==== Records to use ====

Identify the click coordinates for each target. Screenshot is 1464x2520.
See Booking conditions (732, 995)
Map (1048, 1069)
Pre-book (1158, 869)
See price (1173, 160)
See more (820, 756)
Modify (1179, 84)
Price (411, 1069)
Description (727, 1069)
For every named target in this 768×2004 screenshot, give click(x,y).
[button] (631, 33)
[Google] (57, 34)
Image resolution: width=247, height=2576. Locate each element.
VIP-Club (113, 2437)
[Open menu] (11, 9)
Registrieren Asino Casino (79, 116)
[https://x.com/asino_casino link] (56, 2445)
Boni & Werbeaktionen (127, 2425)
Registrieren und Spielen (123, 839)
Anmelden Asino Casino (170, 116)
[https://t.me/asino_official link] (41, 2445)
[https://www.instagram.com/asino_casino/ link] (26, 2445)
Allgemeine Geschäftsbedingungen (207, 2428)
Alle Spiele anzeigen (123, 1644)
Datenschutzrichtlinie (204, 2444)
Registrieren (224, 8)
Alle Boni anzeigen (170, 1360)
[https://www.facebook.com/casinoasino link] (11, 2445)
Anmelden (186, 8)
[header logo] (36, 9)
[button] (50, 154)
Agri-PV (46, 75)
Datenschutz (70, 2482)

====

Work request |
Only the lines from the one with "VIP-Club (113, 2437)" through the final line above should be repeated, each exactly as written.

Written answer |
VIP-Club (113, 2437)
[Open menu] (11, 9)
Registrieren Asino Casino (79, 116)
[https://x.com/asino_casino link] (56, 2445)
Boni & Werbeaktionen (127, 2425)
Registrieren und Spielen (123, 839)
Anmelden Asino Casino (170, 116)
[https://t.me/asino_official link] (41, 2445)
[https://www.instagram.com/asino_casino/ link] (26, 2445)
Allgemeine Geschäftsbedingungen (207, 2428)
Alle Spiele anzeigen (123, 1644)
Datenschutzrichtlinie (204, 2444)
Registrieren (224, 8)
Alle Boni anzeigen (170, 1360)
[https://www.facebook.com/casinoasino link] (11, 2445)
Anmelden (186, 8)
[header logo] (36, 9)
[button] (50, 154)
Agri-PV (46, 75)
Datenschutz (70, 2482)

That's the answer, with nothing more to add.